Derya Alabora’dan Bir Film Seçkisi: Hayal ve Hakikat


İstanbul Modern Sinema, 22-30 Eylül tarihleri arasında Hayal ve Hakikat sergisine paralel bir film programı sunuyor. Programın küratörü Derya Alabora, Türk sinemasında dönemeç niteliğinde gördüğü kadın yönetmen, oyuncu veya sinema karakterlerinin yer aldığı bir seçki hazırladı. Sekiz filmden oluşan programa 29 Eylül, Perşembe günü saat 17.00’de “Türk Sinemasında Kadın Temsili” başlıklı bir söyleşi de eşlik edecek. Söyleşinin konukları Deniz Türkali, Derya Alabora ve Melek Özman.

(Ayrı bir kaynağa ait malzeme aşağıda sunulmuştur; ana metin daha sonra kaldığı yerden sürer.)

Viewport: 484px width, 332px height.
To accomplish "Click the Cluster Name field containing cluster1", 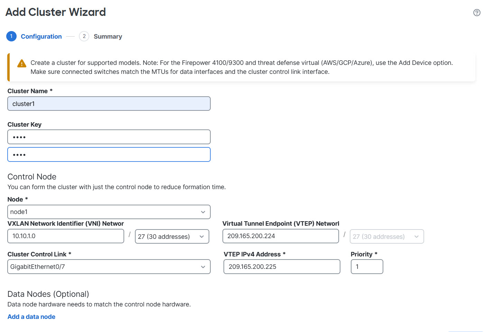I will tap(109, 104).
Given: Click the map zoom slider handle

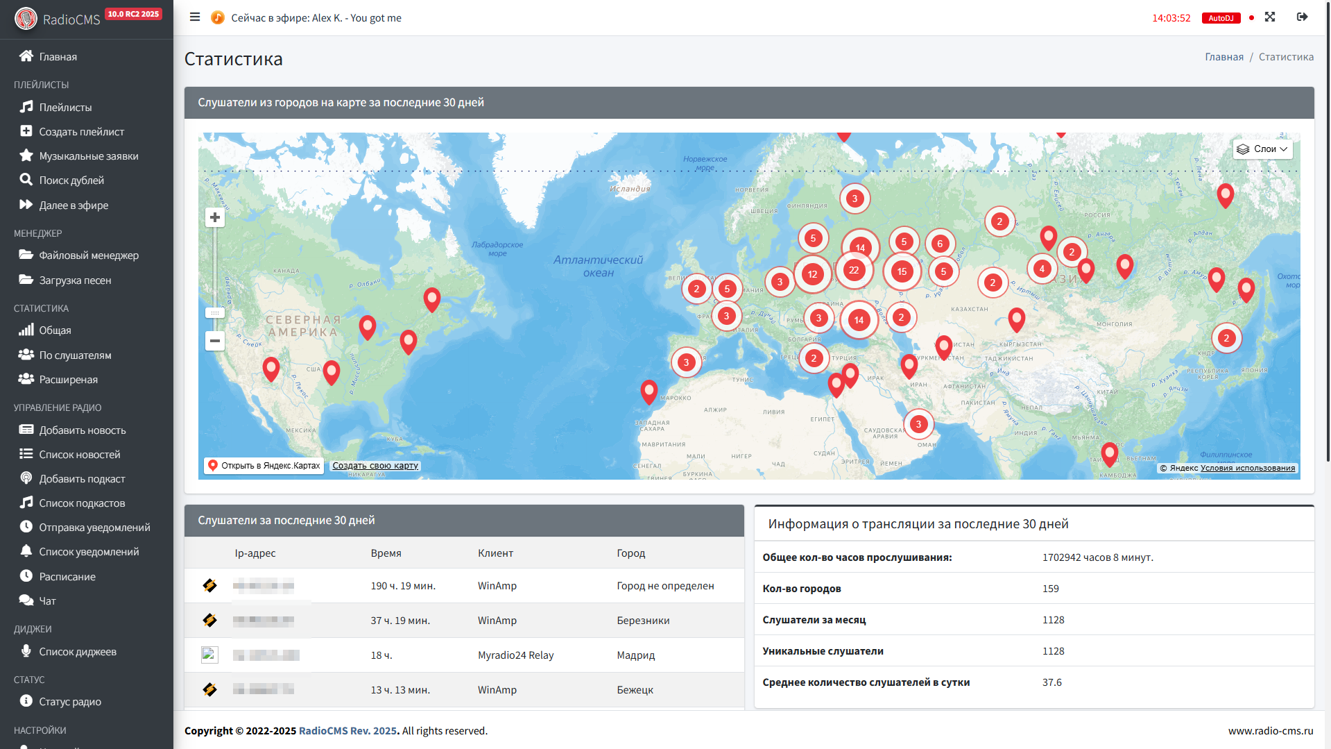Looking at the screenshot, I should 215,313.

Derya Alabora’nın küratörlüğünü yaptığı Hayal ve Hakikat başlıklı programda Zeki Demirkubuz’un Masumiyet, Yeşim Ustaoğlu’nun Bulutları Beklerken, Tayfun Pirselimoğlu’nun Hiçbir Yerde, Atıf Yılmaz’ın Aaahh Belinda, Fatih Akın’ın Yaşamın Kıyısında, Uğur Yücel’in Hayatımın Kadınısın, Ferzan Özpetek’in Harem Suare ve Handan İpekçi’nin Saklı Yüzler başlıklı filmleri yer alıyor.

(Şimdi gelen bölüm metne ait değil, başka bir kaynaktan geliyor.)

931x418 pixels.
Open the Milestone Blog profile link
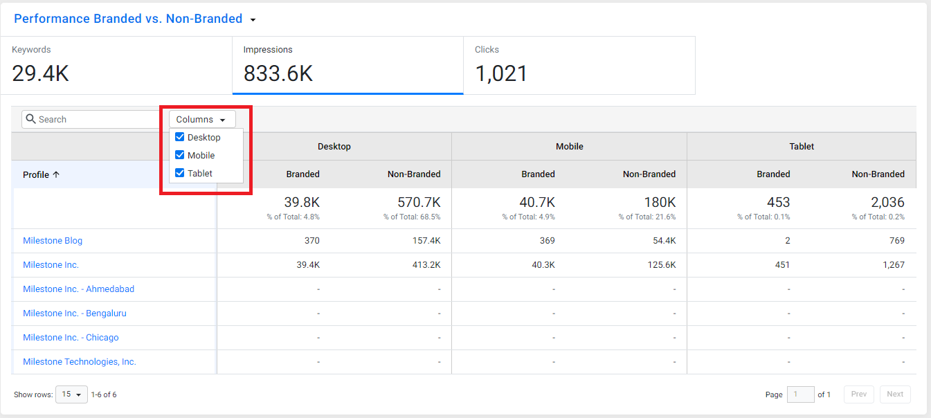[x=53, y=241]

90’lar Türk sinemasının en iyi filmlerinden biri olarak kabul edilen Masumiyet, kirlilikleri içinde “masum” olan bir grup karakterin öyküsünü anlatıyor. Zeki Demirkubuz’un yönettiği Masumiyet,  Türkiye’den sahici ve panoramik bir resim çiziyor. Yeşim Ustaoğlu’nun yönettiği Bulutları Beklerken, Karadeniz’in sislerle örülü yaylalarında 50 yıl boyunca sırtına yüklenen sırlarla yaşamak zorunda kalmış bir kadının hikayesini anlatıyor. Gücünü Doğu Karadeniz kıyılarının doğal güzelliğinden ve gizeminden alan Bulutları Beklerken, minimal sinematografisi ve görsel kompozisyonuyla tarihin hapsettiği insan dramına ve bir kadının gözünden yine kadınlara bakıyor.

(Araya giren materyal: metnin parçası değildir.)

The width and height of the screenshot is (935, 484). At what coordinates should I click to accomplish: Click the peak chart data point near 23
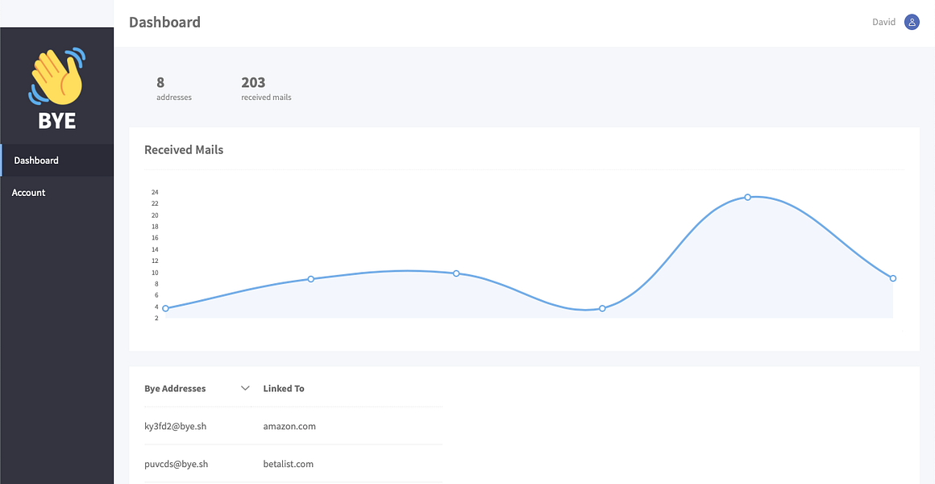[748, 197]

Tayfun Pirselimoğlu  ilk filmi Hiçbir Yerde’de suçlara, bürokrasiye, ideolojilere aldırmaksızın çocuğunu arayan yalnız anneyi canlandıran Zuhal Olcay,  İstanbul Film Festivali’nde “En İyi Kadın Oyuncu” ödülüne layık görüldü. Türk-Alman kültür buluşması/çatışmasını farklı karakterler üzerinden işleyen Yaşamın Kıyısında, farklı geçmişleri, bakış açılarını ve yaşam tarzlarını anlatan üç hikayeden oluşuyor. Yönetmen Fatih Akın dingin akışı, geniş planlı anlatımı ile sosyal sıkışmışlık ve kimlik arayışı sorunlarına değiniyor.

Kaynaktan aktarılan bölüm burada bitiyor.